The union has and continues to face criticism. Past criticism has often focused on the EEU as an attempt to recreate the Soviet Union, sentiments dismissed by both Nazarbayev and President Alexander Lukashenko of Belarus. Indeed, Nazarbayev is credited with first suggesting the idea of a greater Eurasian Union 20 years ago. Proponents of the union in Kazakhstan have gone to great pains to stress its economic and non-political nature as well as the mechanism that allows for an exit from the union for any reason.

More recent criticism questions whether, with its largest economy faltering, the EEU will actually be of great benefit to its smaller members, particularly with Kazakhstan’s export-based economy. Kazakhstan’s exports to Russia declined in the first half of 2014, as did overall trade between the two countries. Trade between all three countries of the union declined between January and October of 2014, though Nazarbayev noted in a December meeting with Russian Prime Minister Dmitry Medvedev that though trade had decreased in value, it increased in volume.

Russia’s current economic troubles and tumbling rouble, brought on by low oil prices and Western sanctions, are being blamed for downturns in some of Kazakhstan’s industries. As Tengrinews reported on Jan. 2, quoting automobile market experts including magazine editors, the head of the Automobile Union, the Association of Kazakhstan’s Auto Business and others, the industry will suffer from a flood of cheap Russian cars, while Kazakh automakers are already resorting to slashing prices and spending and sending workers on unpaid leave to keep expenses down.

There are also ongoing tensions between EEU members over issues related to EU sanctions against Russia, in particular over Russia’s ban on the import of some Belarussian food products for fear of receiving re-exported EU products, and its ban on the transit of Belarussian food to Kazakhstan through its territory. Lukashenko has complained that these bans were enacted unilaterally and without consultation, particularly at the Dec. 23 EEC summit in Moscow. Neither Belarus nor Kazakhstan have joined Russia in banning the imports of EU products, leaving their neighbour to handle for itself the repercussions of the ongoing conflict in Ukraine.

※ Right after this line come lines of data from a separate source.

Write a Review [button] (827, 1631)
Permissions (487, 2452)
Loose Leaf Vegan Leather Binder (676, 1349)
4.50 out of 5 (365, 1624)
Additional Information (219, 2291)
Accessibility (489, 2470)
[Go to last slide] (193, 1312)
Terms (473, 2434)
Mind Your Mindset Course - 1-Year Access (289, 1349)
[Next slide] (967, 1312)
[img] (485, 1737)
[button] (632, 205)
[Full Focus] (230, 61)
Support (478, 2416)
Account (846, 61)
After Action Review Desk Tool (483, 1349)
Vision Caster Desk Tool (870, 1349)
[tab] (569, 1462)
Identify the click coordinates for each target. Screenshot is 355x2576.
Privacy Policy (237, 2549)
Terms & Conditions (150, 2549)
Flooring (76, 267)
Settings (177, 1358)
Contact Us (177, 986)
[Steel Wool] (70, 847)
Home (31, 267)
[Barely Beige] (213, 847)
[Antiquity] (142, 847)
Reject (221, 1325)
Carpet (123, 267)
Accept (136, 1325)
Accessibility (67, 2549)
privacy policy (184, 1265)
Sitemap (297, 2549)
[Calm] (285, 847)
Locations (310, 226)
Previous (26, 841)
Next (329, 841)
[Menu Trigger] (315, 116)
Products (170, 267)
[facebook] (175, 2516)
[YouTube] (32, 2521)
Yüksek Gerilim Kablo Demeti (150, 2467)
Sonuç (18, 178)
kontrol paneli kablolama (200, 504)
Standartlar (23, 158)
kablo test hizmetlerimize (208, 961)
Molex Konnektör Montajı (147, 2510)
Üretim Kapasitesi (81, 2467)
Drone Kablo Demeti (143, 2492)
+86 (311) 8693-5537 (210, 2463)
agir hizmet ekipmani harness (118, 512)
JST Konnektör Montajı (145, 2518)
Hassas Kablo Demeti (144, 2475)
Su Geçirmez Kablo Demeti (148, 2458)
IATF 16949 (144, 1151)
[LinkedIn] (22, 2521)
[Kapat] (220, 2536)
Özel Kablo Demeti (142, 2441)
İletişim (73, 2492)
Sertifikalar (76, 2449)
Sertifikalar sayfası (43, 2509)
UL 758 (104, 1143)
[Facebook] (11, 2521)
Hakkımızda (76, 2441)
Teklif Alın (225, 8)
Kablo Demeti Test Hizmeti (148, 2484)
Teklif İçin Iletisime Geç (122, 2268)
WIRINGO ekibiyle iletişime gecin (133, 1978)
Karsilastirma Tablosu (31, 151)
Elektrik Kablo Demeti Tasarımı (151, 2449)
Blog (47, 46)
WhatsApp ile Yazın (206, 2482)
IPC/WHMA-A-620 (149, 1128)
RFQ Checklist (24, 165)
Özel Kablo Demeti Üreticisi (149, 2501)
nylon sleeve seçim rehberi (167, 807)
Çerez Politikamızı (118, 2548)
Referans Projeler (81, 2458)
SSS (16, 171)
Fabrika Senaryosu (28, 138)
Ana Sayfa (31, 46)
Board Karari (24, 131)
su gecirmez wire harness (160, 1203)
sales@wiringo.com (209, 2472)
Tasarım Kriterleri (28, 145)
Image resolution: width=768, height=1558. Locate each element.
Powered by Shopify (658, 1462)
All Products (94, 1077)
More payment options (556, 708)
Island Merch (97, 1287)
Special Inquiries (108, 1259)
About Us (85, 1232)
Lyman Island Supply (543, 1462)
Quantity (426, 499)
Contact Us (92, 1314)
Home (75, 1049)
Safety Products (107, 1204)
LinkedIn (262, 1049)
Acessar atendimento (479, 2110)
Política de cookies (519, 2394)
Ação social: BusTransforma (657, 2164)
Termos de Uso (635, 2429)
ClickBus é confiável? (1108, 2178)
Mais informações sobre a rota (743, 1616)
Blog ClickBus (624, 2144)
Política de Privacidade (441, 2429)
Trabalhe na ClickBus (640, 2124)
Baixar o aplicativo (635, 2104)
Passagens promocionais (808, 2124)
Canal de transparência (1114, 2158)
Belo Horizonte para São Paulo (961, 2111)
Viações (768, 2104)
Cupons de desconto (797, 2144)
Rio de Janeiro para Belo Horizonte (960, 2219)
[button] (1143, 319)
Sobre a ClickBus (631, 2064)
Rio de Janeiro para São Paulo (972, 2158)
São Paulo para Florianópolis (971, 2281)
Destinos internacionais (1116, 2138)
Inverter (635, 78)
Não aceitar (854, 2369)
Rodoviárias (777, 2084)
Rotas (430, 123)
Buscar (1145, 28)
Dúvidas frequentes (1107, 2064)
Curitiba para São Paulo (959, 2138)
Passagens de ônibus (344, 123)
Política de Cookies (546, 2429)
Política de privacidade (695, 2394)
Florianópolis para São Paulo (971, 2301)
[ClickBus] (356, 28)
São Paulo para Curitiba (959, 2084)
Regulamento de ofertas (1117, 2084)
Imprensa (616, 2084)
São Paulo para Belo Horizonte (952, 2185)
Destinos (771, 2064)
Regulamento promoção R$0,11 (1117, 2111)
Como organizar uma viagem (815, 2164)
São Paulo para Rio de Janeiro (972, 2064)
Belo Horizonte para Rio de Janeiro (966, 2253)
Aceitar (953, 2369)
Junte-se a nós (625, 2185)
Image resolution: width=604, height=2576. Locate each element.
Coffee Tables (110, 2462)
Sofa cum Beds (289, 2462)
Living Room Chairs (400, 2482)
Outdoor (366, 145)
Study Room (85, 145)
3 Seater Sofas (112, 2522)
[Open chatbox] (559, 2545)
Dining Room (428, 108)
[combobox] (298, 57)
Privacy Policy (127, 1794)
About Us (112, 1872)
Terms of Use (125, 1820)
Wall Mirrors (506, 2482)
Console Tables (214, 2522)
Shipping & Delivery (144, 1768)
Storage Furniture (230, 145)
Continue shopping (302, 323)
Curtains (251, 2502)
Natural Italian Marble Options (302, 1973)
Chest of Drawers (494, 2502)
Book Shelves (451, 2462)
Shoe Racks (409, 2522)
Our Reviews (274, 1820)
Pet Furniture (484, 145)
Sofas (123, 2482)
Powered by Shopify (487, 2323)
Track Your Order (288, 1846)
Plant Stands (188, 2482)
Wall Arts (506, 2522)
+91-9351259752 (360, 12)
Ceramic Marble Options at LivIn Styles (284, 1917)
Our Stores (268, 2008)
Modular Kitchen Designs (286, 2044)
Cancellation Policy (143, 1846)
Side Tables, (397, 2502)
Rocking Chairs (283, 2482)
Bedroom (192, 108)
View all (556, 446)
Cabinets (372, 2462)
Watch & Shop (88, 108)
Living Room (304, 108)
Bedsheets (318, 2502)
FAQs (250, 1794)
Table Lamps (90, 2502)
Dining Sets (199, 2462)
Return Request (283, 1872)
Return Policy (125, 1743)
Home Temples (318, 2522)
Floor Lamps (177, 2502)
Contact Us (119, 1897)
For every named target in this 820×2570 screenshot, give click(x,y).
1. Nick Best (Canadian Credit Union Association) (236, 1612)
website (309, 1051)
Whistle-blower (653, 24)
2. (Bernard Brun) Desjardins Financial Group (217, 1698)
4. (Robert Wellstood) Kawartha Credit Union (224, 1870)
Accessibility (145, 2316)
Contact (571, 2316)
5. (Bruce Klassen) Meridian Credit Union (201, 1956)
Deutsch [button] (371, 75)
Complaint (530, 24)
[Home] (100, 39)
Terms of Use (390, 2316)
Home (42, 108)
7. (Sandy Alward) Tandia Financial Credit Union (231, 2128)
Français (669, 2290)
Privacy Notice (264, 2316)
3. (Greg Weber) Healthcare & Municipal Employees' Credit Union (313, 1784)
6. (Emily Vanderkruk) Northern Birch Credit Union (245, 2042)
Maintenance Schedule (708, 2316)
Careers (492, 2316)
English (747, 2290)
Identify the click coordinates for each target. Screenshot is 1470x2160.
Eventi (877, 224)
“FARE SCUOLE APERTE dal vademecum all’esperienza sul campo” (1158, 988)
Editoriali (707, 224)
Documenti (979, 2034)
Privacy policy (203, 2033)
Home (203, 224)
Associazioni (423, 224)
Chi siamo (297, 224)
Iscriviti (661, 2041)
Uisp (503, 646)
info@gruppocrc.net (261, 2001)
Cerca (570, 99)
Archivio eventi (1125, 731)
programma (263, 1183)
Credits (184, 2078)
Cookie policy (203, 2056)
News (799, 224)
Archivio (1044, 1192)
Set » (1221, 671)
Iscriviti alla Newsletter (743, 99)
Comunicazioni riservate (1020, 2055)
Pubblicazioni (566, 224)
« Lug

Nazarbayev himself has confirmed that current economic conditions will impose challenges on the new union. “The instability of world markets, the policy of sanctions, the deterioration of trust between the leading world powers, the threat of aggravating military and political situation – all of this will impact the processes for building the Eurasian Economic Union,” Nazarbayev said at the EEC Summit. Kazakhstan recently announced that it will be dipping into its National Fund to finance major infrastructure and other projects in an attempt to maintain economic growth and development amidst falling oil prices and other economic turbulence.

For now, the countries of the new union are engaged in creating and refining the ground-level details of their union. Kazakhstan has confirmed that migrant workers from within the EEU will not need certificates and may sign labour contracts in EEU countries without exiting and re-entering the country where they wish to work. The Ministry of Healthcare and Social Development does not expect a huge influx of labour from fellow member countries and no threat to Kazakhstan’s labour market, Trend.az reported on Jan. 8, quoting Deputy Healthcare and Social Development Minister Svetlana Zhakupova. The number of foreign labourers in the country is expected to remain roughly the same as last year. In 2014, nearly 8,000 workers from Russia came to Kazakhstan, 560 from Belarus and 260 from Armenia. The 2014 quota for foreign labour was 63,000 people, though only 29,000 registered, the ministry reported. The 2015 quota is 63,900.